With an excess of confidence, Large Language Models (LLMs) can lie. Can we teach them not to be so sneaky? 

A group of researchers at MIT’s Computer Science and Artificial Intelligence Laboratory (CSAIL) have created a training methodology for LLMs, called RLCR (Reinforcement Learning with Calibration Rewards) that computes the certainty, or a confidence score, for each LLM answer. 

The LLMs can use the scale to better assess their accuracy, and even make improvements using the resulting scores.

Today, LLMs can be brazenly confident of the answers they provide, to the point where their certainty can fool a user into believing that the material presented to them is undoubtedly truthful. This assuredness can hide a deeper ambiguity as to the answer’s actual fidelity to the truth, a calibration error of confidence, as it were. 

The act of reasoning about this uncertainty itself can help a model improve its performance, especially for smaller models, the researchers state. 

Lucky Guesses 

LLM systems typically evaluate their work through built-in reinforcement learning (RL) reasoning models, which independently verify the answer. Their assessment is binary; an answer is deemed accurate or not. 

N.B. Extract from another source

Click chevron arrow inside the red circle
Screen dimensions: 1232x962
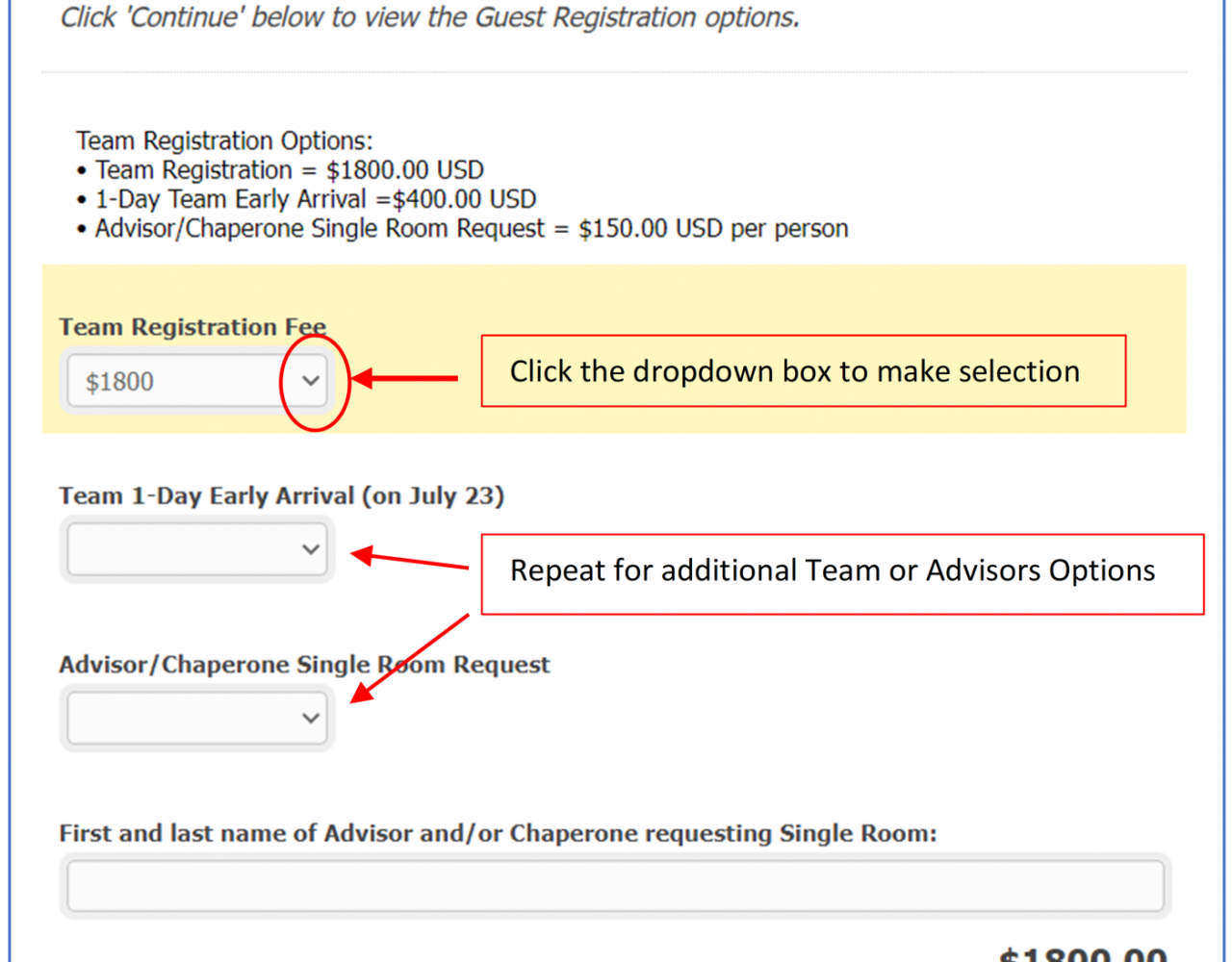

“While simple and effective for improving accuracy, this reward comes with a critical limitation: it rewards models equally whether they are confidently correct or merely guessing,” the researchers write in an ArXiv pre-publication.

An answer that has a 51% chance of being accurate gets the same reward function boost as an answer that is 99% known to be accurate.

This means an RL model gets the same reward whether it goes through an extensive reasoning process, or if it just guesses. It can get the same reward either way. The RL model has no way to express uncertainty in the process, researchers state (Hence, the cocky attitude about dubious answers). 

Even worse, this RL process can actually degrade error calibration over time. “The models become more capable and more overconfident at the same time,” said Isha Puri, an MIT PhD student and co-lead author, in a CSAIL post about the work. Better to be right than honest, an RL model might conclude.

This behavior can be particularly problematic in disciplines that require precision, such as law and medicine. 

Be Right, But Be Honest If You Guess

CSAIL’s RLCR reflects a finer gradation of uncertainty back to the LLM. In doing so, it can incentivize accuracy and calibration, the researchers argue. 

For each task, RLCR generates a Brier Score, a confidence score of its answer. Brier then compares that confidence score with the binary state of accuracy (is it accurate or not?). The reward function gets points based on how close the two scores are, and it is subtracted points if the two are wildly disparate. 

Both confidently wrong answers and unnecessarily confident ones are penalized, for instance. 

The researchers tested RLCR using problems where the answers are already known, such as math problems.  

When used by a 7 billion-parameter model in benchmarked tests, RLCR slashed calibration errors by up to 90 percent, and even helped the LLM improve its accuracy in some cases. The improvements worked on both tasks that the LLM was trained on, as well as with other novel tasks. 

The models can actually use RLCR results to improve inferencing. They are especially useful when the LLM produces multiple candidate answers and needs to choose between them. 

“These results suggest a path toward reasoning systems that are not only accurate, but reliably reason about and communicate uncertainty,” the researchers wrote in their paper. 

This is not the only research help LLMs have been offered for internally assessing accuracy. The Quiet STaR research project generates rationales at each token to improve prediction. The Conformal Prediction algorithm generates statistical evaluations of each answer. 

With so many concerns around LLM hallucinations, the frontier labs may want to investigate building internal metrics to communicate the uncertainty around their answers. 

The researchers are presenting the paper at the International Conference on Learning Representations now taking place.